Do you know, I actually quite like Almeria city. It’s got the small town friendliness of Jaen or Cordoba, but better shops; and while it doesn’t compare to Granada or Seville for shopping or dining, the people are friendlier and a lot less pijo. Why, walking down the street behind the market at Puerta Purchena this afternoon, a marching band started up and three uni lads started doing the paso doble in the middle of the street. No hustling, no passing of the hat, just a load of happy people clapping.
Almeria is a city that lacks good hotels. I’m currently ensconced in the Hotel Vincci Mediterraneo (just below the Hotel Mediterraneo, Suite 406 if anybody is interested) which is supposed to be one of the better ones. So far, I’ve discovered that if you stand in the door of the lift the doors dont’t detect you standing there and try to crush you; the bottle opener in the mini bar just snapped off in my hand; the whole place, while nice, is more of a upper 3 star rather than a decent 4 star (and I’m in the best room of the place, it seems – although with the climate control going, the door starts to rattle as it’s loose); but the staff are wonderful. Why, just now a cleaner walked into the room without knocking to drop off some sweets and turn down the bed. She didn’t notice me in the corner, and was quite startled when I walked into the bedroom and coughed.
And, whilst sitting earlier in the bar, the music stopped and a loud beeping sounded. “Christ”, shouts David startled out of his Times, “Fire!” and was off like a rabbit.
I was stopped at the reception by a flustered young lad who admitted that the beeping sound was actually because the batteries had run out on the sound system. Not fire. Someone was dispatched to the corner shop for more batteries and the music recommenced. I got some free extra peanuts from Emilio behind the bar in recompense.
Graffiti isn’t as bad as it used to be. Granada, for example, is a sh*thole for graffiti. The last time I spent a weekend there the only wall in the city centre that wasn’t graffitied was the five star hotel in the centre, I assume because they employ large men with sticks. Even the front of the Policia Nacional station was covered in it. Round here, you only see a little bit. Quite a change from before. I’m assured that this is because it’s cleared off the next morning, and heavy fines handed out to anyone caught. Granada, take note.

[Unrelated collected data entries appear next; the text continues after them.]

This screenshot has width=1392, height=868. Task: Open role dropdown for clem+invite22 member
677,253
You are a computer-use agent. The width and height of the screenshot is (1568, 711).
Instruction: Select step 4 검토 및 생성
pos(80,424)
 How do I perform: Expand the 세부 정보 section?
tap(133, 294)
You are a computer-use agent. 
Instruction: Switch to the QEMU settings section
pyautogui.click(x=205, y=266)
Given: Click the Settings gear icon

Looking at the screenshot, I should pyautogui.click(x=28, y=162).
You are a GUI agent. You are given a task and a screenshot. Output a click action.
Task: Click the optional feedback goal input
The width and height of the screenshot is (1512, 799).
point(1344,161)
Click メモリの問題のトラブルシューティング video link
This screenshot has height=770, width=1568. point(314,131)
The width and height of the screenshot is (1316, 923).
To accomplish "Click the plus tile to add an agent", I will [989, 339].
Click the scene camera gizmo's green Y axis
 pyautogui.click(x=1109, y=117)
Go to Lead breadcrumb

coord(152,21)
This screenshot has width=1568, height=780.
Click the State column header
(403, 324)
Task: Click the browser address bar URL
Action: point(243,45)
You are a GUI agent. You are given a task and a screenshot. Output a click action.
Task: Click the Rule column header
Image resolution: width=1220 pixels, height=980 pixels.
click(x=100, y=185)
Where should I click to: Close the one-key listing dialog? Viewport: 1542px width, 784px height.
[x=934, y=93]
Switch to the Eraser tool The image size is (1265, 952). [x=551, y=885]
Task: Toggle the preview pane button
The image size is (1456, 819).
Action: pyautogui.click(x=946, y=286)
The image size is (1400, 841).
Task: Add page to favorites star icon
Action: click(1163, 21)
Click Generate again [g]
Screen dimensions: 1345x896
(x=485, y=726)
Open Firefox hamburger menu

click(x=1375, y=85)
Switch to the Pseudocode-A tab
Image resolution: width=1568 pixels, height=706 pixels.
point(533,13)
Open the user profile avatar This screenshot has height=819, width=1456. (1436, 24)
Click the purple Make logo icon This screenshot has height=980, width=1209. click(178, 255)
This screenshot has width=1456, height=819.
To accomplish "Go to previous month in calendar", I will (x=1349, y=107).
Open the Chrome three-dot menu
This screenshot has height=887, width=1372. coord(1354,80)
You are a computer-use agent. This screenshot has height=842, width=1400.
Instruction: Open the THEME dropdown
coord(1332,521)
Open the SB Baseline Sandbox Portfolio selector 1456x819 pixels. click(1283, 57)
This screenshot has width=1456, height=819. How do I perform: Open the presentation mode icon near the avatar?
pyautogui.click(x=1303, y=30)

The centre of town has a pleasant scheme going on called “Almeria city centre shopping centre”. Basically, all the shops in the city centre have signed up together and promote each others shops, unify the outside of their shops, general marketing and have lists of other shops so you can ask about products and get directions. A wonderful idea.
Traffic flow has been improved immensely since the Med games 2005. You can actually drive. Yes, I know, nobody has bothered to join up the lanes when you cross major intersections, so if you continue in a straight line you may end up staddling 2 lanes and being honked out, but it seems that somebody in Almeria town hall actually sat down and at least tried to iron out the hard parts. Compared to other Andalucian cities, that is.
Parking is still very much Andalucia. I parked in a street signposted “No parking on the right 15 – 31st of the month”. Today is the 28th, and I parked on the right, along with everyone else. “No need to worry” smiled the Receptionist, “that was an EU grant. I park there every day. Don’t bother paying for the hotel parking, it’ll be fine there!”
And while driving down Obispo Obera, there were no less than 4 cars parked side by side to the left. Forcing the bus on the right to mount the pavement to let me get by. And the two locales having a smoke out of the wind couldn’t have cared less, they were on the lookout for young punks with spray cans.
I had a most delicious menu del dia at midday, and intend to write it up in a bit. Three courses, plus coffee, for two, €22,40. We had a choice of 8 starters, plus 7 main courses and 6 puds. “Swap them around!” urged the genial proprietor. “Have two main courses or two starters!”. Beer and wine included. Well cooked, although the inclusion in the staff of mein hosts father (behind the bar, over 90 I would guess) only slowed things down. Mein host grabbed us while reading the menu outside. Upon hearing that we were from Murcia (not really, but he seemed to assume that anything in the Levante was Murcia, as so many Andalucians do) he told us that if we didn’t like the food we wouldn’t have to pay. Fair enough! No idea why he said this, as ten minutes later the place was packed with local workers, and he sat us at a table for 4, despite some tables for 2 being available. “Make room!” he urged. “You need space for your shopping bags!”. And in case you now swear at me for taking the cheap option of the menu del dia, that was all there was. Armando, his name was. “Cafe Bar El Turia”, C/ Ricardo 6. (See map).
Off for Sushi tonight with some friends, then intend to see if the cuatro calles have improved since I were a lad. I shall report back anon.